Le banquier qui consent à un client « non averti » un crédit, dont il sait qu’il n’est pas adapté à ses capacités financières, a l’obligation de « mettre en garde » celui-ci contre les risques d’endettement qu’il court. S’il manque à cette obligation, le banquier peut être condamné à indemniser son client, le jour où il n’arrive pas à rembourser. Mais cette obligation de mise en garde n’a rien à voir avec un devoir de conseil, comme le rappelle l’affaire suivante.
En 2007, M. X, 48 ans, perd son poste d’« expert achat textile et chaussure » chez Carrefour – il accepte une rupture conventionnelle dans le cadre d’un plan de sauvegarde de l’emploi. Avec son indemnité de départ, de 200 000 euros, il décide d’ouvrir une pizzeria sous franchise de La Casa Pizza Grill.
La société qu’il crée fait rénover les locaux d’un ancien McDonald’s, grâce à un emprunt de 840 000 euros qu’elle souscrit auprès de LCL, et dont il se porte caution, pour moitié. En 2014, avec un chiffre d’affaires de 1 million d’euros, au lieu de 1,4 million tel que prévu, et un loyer commercial trop élevé, de 15 000 euros, elle est placée en liquidation, et M. X doit honorer sa garantie.
M. X reproche alors à LCL de ne pas avoir respecté son obligation de mise en garde. « LCL a accordé le prêt sans émettre de critique sur le budget prévisionnel établi par le franchiseur, alors que celui-ci était manifestement surestimé, de 30 % à 40 % », proteste-t-il, en se référant aux résultats des autres entités du groupe.
Rachat de créance
« Il ne faut pas confondre le devoir de mise en garde, qui consiste à informer la caution de ce qu’elle devra rembourser l’emprunt avec des intérêts, et le devoir de conseil, qui n’est pas obligatoire, et qui porte sur l’opération », explique Jérôme Lasserre Capdeville, universitaire spécialiste du droit bancaire, maître de conférences à Strasbourg. Le tribunal de commerce de Lyon juge ainsi que LCL n’avait pas à « se prononcer sur l’opportunité de l’opération financée ».

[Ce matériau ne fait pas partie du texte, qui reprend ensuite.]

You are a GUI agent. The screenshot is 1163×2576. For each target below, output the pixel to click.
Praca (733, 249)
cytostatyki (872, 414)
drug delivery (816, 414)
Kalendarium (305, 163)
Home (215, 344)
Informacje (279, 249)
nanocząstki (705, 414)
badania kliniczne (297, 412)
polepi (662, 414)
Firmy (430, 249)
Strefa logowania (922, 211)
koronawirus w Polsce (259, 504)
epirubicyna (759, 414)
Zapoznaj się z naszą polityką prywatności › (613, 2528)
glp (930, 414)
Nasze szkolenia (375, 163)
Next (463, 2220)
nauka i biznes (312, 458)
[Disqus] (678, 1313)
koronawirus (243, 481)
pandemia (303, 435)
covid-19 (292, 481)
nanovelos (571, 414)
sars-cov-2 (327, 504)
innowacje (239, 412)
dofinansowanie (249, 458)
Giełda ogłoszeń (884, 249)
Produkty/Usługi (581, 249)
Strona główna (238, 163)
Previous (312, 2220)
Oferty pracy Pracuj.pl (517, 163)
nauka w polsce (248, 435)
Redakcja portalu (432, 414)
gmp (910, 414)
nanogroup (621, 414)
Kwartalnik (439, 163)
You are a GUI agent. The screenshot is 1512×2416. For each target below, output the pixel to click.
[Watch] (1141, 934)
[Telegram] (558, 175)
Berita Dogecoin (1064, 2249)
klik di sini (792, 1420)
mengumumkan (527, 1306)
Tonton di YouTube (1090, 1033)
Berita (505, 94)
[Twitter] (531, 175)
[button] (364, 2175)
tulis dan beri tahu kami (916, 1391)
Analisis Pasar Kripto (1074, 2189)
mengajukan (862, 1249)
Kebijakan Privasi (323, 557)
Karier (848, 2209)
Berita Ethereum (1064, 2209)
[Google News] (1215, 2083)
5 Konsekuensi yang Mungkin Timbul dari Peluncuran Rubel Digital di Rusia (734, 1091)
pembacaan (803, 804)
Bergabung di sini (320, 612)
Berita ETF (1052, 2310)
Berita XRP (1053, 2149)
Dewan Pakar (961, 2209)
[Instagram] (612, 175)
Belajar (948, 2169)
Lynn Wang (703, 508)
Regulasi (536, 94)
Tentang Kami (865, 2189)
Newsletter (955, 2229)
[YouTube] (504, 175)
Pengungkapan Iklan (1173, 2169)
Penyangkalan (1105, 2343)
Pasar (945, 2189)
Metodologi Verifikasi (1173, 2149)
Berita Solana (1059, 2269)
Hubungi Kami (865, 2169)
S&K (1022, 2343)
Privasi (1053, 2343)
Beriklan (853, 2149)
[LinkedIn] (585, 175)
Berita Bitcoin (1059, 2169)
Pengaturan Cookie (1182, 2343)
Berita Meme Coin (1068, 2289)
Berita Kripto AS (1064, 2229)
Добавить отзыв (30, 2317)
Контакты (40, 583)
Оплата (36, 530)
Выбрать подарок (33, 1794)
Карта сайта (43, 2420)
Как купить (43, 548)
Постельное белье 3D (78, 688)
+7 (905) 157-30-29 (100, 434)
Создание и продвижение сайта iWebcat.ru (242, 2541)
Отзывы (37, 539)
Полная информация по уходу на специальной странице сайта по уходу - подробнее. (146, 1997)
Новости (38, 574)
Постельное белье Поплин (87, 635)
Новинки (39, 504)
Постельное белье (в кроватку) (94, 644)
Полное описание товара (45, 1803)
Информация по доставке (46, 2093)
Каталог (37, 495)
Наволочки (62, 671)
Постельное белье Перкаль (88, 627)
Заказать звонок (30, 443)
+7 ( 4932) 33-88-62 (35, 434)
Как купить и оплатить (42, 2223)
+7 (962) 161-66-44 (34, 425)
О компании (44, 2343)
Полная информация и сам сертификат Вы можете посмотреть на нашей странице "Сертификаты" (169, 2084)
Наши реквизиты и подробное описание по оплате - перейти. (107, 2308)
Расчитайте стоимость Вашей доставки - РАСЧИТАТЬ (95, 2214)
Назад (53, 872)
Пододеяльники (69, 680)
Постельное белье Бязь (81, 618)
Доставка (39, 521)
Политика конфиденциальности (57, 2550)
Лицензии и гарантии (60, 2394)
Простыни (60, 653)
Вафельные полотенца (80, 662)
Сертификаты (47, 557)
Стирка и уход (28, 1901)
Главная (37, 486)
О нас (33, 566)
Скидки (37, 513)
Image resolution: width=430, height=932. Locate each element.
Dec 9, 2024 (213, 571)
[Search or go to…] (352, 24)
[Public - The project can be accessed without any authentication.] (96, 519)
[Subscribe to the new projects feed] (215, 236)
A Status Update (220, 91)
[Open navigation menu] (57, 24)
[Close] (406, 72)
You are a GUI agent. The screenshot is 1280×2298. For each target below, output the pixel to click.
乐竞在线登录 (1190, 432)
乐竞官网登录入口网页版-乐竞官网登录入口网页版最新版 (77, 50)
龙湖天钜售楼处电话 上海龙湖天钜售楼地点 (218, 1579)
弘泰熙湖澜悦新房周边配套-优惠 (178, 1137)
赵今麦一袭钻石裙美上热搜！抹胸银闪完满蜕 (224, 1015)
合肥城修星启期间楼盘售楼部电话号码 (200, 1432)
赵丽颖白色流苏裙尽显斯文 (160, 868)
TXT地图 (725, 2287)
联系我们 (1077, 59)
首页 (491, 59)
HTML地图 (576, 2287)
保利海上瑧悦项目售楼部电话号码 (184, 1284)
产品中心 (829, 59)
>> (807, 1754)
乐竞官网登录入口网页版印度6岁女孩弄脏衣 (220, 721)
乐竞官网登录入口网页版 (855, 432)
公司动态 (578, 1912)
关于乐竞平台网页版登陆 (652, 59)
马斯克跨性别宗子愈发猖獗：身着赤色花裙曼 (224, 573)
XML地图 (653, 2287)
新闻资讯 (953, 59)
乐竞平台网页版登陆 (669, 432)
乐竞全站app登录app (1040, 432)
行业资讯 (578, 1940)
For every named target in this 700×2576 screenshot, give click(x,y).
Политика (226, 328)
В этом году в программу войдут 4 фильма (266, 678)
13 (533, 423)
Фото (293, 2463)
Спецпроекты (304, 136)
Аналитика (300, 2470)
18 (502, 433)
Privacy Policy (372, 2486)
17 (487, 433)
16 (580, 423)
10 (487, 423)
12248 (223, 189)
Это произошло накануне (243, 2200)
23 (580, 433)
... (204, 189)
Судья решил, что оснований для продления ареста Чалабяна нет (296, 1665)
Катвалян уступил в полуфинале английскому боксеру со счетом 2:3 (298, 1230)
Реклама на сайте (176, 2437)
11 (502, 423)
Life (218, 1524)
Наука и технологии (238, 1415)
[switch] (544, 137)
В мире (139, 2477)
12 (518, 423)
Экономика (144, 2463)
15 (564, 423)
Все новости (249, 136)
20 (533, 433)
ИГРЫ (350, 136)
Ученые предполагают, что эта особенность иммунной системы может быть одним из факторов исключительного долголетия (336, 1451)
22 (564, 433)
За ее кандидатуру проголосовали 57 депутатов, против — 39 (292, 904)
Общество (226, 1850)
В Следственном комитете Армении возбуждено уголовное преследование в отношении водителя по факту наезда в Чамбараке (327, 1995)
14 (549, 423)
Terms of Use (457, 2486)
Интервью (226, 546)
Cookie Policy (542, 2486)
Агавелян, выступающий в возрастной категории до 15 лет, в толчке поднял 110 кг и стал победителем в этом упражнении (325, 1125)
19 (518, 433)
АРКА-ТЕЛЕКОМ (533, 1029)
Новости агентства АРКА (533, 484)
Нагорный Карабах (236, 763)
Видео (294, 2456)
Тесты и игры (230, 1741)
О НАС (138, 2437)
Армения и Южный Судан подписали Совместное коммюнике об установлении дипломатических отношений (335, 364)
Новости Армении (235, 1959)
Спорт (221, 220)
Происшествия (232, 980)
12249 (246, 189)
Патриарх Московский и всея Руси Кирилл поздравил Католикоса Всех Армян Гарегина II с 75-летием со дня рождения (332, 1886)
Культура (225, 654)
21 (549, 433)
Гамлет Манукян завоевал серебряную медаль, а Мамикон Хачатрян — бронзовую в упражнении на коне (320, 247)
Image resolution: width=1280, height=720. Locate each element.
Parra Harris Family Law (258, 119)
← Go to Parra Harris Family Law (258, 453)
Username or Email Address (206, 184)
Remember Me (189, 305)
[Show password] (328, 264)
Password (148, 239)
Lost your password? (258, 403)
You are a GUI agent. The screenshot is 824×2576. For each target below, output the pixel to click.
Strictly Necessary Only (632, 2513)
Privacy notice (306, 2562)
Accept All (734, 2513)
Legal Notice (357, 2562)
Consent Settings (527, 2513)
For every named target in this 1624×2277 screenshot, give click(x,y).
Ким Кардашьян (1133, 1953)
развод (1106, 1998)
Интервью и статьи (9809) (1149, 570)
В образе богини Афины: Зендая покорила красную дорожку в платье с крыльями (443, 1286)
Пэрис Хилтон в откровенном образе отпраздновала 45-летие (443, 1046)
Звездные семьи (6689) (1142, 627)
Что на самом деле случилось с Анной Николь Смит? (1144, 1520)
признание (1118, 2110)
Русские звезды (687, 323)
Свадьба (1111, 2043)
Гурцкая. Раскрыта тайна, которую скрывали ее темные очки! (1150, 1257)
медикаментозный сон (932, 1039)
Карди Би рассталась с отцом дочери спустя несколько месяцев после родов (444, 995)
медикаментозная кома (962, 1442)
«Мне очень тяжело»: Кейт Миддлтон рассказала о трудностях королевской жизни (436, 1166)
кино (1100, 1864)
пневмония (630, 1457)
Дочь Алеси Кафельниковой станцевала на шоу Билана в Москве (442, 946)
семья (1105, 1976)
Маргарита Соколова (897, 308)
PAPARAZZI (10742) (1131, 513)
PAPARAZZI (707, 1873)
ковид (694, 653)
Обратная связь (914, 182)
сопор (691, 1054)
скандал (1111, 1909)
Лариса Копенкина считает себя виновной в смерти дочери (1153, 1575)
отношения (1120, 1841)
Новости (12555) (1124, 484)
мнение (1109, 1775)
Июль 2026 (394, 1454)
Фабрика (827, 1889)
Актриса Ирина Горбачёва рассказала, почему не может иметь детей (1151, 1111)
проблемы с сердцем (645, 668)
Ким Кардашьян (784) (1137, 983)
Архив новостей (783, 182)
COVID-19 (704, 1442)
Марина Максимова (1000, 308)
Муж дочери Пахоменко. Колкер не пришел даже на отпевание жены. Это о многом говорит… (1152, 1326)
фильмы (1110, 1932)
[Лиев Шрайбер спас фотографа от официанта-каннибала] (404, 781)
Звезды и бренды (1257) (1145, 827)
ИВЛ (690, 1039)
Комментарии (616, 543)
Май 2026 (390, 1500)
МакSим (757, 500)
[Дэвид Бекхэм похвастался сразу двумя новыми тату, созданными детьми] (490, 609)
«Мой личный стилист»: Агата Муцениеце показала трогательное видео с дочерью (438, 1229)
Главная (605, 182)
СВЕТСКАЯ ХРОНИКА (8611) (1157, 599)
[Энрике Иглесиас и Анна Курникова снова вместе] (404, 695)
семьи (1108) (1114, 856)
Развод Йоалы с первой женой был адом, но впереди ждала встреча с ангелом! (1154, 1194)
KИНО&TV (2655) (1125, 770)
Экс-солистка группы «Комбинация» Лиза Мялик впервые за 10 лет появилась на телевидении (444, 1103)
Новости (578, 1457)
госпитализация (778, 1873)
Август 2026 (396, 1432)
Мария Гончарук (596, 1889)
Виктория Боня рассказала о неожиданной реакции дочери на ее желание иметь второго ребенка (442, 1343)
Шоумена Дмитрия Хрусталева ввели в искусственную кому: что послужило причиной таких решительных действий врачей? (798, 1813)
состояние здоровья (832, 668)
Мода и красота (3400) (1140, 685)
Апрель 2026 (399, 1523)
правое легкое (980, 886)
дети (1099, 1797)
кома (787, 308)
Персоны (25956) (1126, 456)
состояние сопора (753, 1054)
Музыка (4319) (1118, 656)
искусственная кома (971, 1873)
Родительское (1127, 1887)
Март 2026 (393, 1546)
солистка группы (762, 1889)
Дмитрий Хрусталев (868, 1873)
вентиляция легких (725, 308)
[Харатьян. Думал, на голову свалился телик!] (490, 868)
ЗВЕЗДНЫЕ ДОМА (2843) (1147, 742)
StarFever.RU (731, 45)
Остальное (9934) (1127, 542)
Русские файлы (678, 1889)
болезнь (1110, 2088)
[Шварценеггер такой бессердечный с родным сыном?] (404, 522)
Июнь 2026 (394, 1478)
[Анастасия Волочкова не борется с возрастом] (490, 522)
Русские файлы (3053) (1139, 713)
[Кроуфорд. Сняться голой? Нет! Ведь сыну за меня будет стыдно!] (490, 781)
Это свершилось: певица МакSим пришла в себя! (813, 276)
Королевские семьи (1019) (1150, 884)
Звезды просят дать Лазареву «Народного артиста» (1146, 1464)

Quant à M. X, le tribunal le considère comme une caution avertie, car il dispose du niveau bac + 4 en gestion. Cette information lui a été communiquée par la société de recouvrement suisse Intrum Justitia Debt Finance AG, épinglée, avec d’autres, pour leurs « méthodes agressives », par l’UFC-Que choisir.
Après avoir racheté la créance de LCL, la société de recouvrement a trouvé le profil que M. X avait publié sur le réseau social professionnel LinkedIn : il s’y déclare « titulaire d’une maîtrise de sciences économiques et gestion » – ce qui est vrai – et précise avoir des compétences en « management, business development, business analysis, gestion d’équipe [et] négociations ». Elle l’a produit, sachant que, Or, « selon la jurisprudence, une personne qui a fait des études supérieures dans un domaine économique est considérée comme avertie », comme l’explique M. Lasserre Capdeville.
La cour d’appel de Lyon ayant confirmé le jugement, c’est sans succès que Me Sébastien Viaud, avocat de M. X en cassation, soutient que celui-ci n’était pas averti, puisqu’il opérait une reconversion professionnelle : il ne connaissait rien à la restauration, dans la mesure où il avait précédemment occupé un poste de commercial dans la distribution. Le 9 novembre 2022 (20-18.264), la Cour retient le raisonnement de son adversaire, Me Thomas Lyon-Caen, selon lequel il faut prendre en compte non seulement les « fonctions » précédemment exercées, mais aussi les « capacités » de la caution.
M. X souhaite toutefois ne payer que « le prix réel » auquel Intrum a racheté sa créance, ainsi que le permet l’article 1699 du code civil : comme elle refuse de le lui révéler, un nouveau combat judiciaire est engagé.